Genomic data science is a field of study that enables researchers to use powerful computational and statistical methods to decode the functional information hidden in DNA sequences. Our ability to sequence DNA has far outpaced our ability to decipher the information it contains, so genomic data science will be a vibrant field of research for many years to come.
Researchers are now generating more genomic data than ever before to understand how the genome functions and affects human health and disease. These data are coming from millions of people in various populations across the world. Much of the data generated from genome sequencing research must be stored, even if over time, older information is discarded. The demand for storage is colossal with increased and new areas of life sciences research.
New areas of life sciences research are driving up data volumes
We identified four major life sciences research areas that are generating large volumes of data. For each area, we estimated the demand for the instruments that are producing this data. We then estimated average data generated per year by each of the instruments. The total storage demand over the study scope period is obtained by multiplying the number of sequencing instruments with the average data generated by each instrument.
Following areas of life sciences were considered in the data generation estimation:
Next-generation sequencing (NGS) is a massively parallel sequencing technology that offers ultra-high throughput, scalability, and speed.
RNA sequencing (RNA-Seq) uses the capabilities of high-throughput sequencing methods to provide insight into the transcriptome of a cell.
Spatial transcriptomics are methods designed for assigning cell types (identified by the mRNA readouts) to their locations in the histological sections. This method can also be used to determine subcellular localization of mRNA molecules.
Cryogenic electron microscopy (cryo-EM) is a cryo microscopy technique applied on samples cooled to cryogenic temperatures. This approach has attracted wide attention as an alternative to X-ray crystallography or NMR spectroscopy for macromolecular structure determination without the need for crystallization.
Single-cell sequencing technologies refer to the sequencing of a single-cell genome or transcriptome, so as to obtain genomic, transcriptome or other multi-omics information to reveal cell population differences and cellular evolutionary relationships.
How to quantify the colossal storage needs?
We made the following assumptions to estimate the storage needs between years 2021 through 2028.
- We assumed the information provided in the paper “Big Data – astronomical or genomical” published in 2015 as the basis of our calculation. In the year 2015, the authors working with various subject matter experts surmised that in 2015, there were 2500 gene sequencing instruments and the storage need at that time was 9 Petabytes (PBs).

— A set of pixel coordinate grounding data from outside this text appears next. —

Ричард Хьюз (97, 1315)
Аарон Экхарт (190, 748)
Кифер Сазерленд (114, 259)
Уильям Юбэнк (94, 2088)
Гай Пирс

- Based on their and other research studies, they looked into two possibilities
- Storage needs will double every 12 months (conservative case)
- Storage needs will double every 7 months (aggressive case).
- In our estimation exercise, we assumed that the growth rate will be the average of the above two cases.
- Based on our discussion with experts, we assumed storage needs per RNA, Spatial transcriptomics, Single-cell sequencing instrument will be 4,8, and 100 times that of an NGS sequencing instrument respectively.
- We worked with a Grand View Research, a market research company to estimate the global volumes of NGS sequencing, RNA sequencing, Spatial transcriptomics, single cell sequencing and Cryo EM instruments for the period between 2021 thru 2028.
- The volume of each instrument type multiplied by unit storage requirement for each category provided the total storage need. We also assumed that each year, 80% of the data will be retained (i.e.,20% discarded).
- The following table provides a summary of our estimate.
From the table, we see that the need for storage for sequencing is around 54 Exabytes in 2028 (assuming a retention of 80%). For this exercise, we have made many assumptions re: growth, sequencing technologies, retention, and size based on what we know today. One thing is certain: storage needs for life sciences and genomics will only increase, and it will be ginormous.